Operationalization of theoretical terms;
- We need a correspondence between theoretical statements and observational statements. The thing you
observe could be described with the theory. Everything you state in your theory has to have an
observational counterpart.
- For some theoretical terms, there is no law-independent operationalization possible ór there are many ways
to operationalize them.
Explaining = answering a why question.
The easiest way to draw on observations to arrive at some kind of a theory is by using induction; the way of
reasoning from the specific to the general.
- Inductive interference; making a generalization.
Swan 1 is white, swan 2 is white, swan 3 is white .., so all swans are white.
o BUT, even if all the swans we have observed so far are white, there might appear another swan
which his black. Nothing could guarantee that at some point, no black swan would appear. This is
known as the Problem of induction; our empirical experience is limited (in time).
o BUT, future events are also not easily formalized in a standard logic of true or false statements.
John Stuart Mill
- Inductive logic; the usage of induction for stating something about the real world.
- He stated that there are more and less reliable inductive inferences.
- Causal inferences; in reality something is caused by something else.
o Suppose you want to find a cause for a certain phenomenon based on empirical evidence, then you
compare two situations that are exactly alike except that in one the phenomenon is present and in
the other it is absent.

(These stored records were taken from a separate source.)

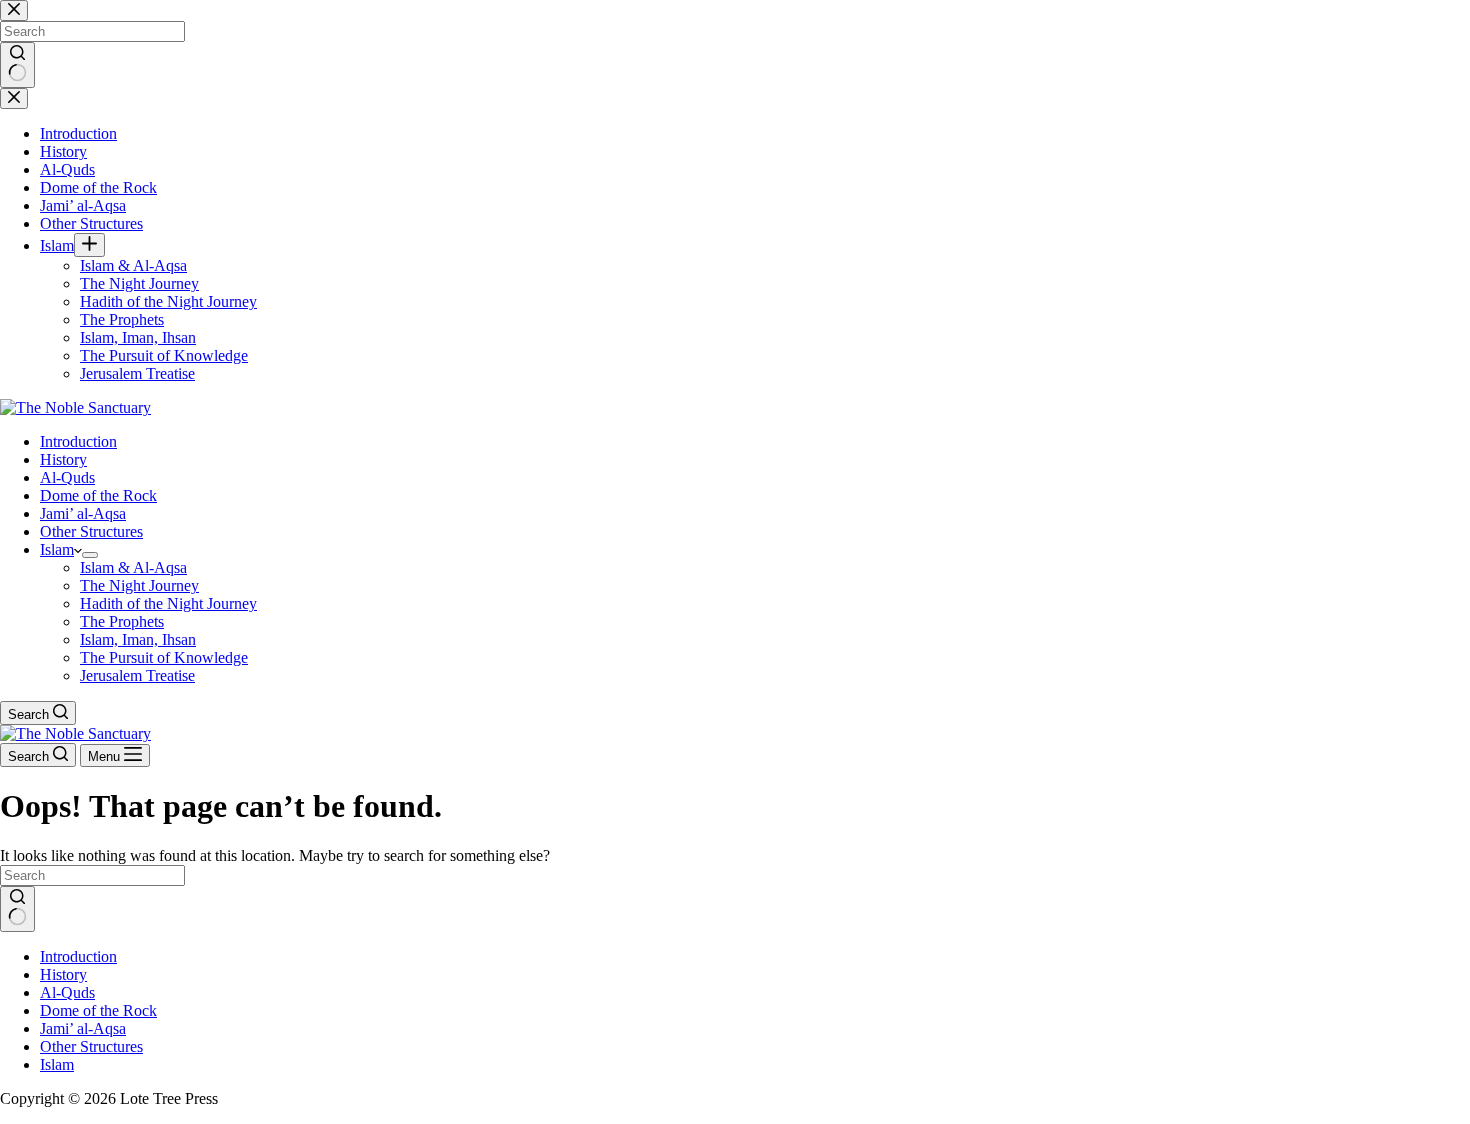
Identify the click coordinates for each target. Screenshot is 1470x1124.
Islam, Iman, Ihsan (138, 639)
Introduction (78, 441)
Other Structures (91, 531)
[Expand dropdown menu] (90, 555)
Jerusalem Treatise (137, 675)
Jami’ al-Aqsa (83, 513)
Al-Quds (67, 477)
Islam (57, 549)
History (63, 459)
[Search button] (17, 909)
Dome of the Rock (98, 495)
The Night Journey (139, 585)
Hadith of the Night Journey (168, 603)
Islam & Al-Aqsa (133, 567)
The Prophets (122, 621)
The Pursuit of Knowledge (164, 657)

This is called the method of difference.
If the two situations differ with respect to some factor, than that factor is judged to be an
effect or a cause or indispensable part of the cause of the phenomenon.
This method does not distinguish between cause or effect!
Mill’s version for economics;
1. Borrow proven (tendency) laws concerning the operation of relevant causal factors.
o Tendency laws; regularities about human behavior that work as prevailing tendencies.
2. Deduce from these laws and statements of initial conditions, simplifications etc., predictions concerning
relevant phenomena.
3. Test the predictions.
4. If the predictions are correct, then regard the explanation as successful.
If the predictions are incorrect, then judge;
(a) whether there is any mistake in deduction (step 2)
(b) what sort of interferences (disturbing factors) occurred in step 1
(c) how central the borrowed laws (step 1) are (how major the causal factors they identify are and whether
the set of borrowed laws should be expanded or contracted)
Another way of explaining theories is through a deductive-nomological model;
- Deductive; deriving the thing you explain (explanandum) from a set of true statements (explanans)
- Nomological; the statements from which you deduce your conclusion have to include at least one law.
- Deduction; from the general to the specific.
Law; increasing money supply always leads to inflation.
Initial condition/true statement; a country B increased its money supply
So, there was an inflation in country B.
o BUT, how do we know that the statements in the explanans are actually laws? They should imply
universality (always, everybody etc.).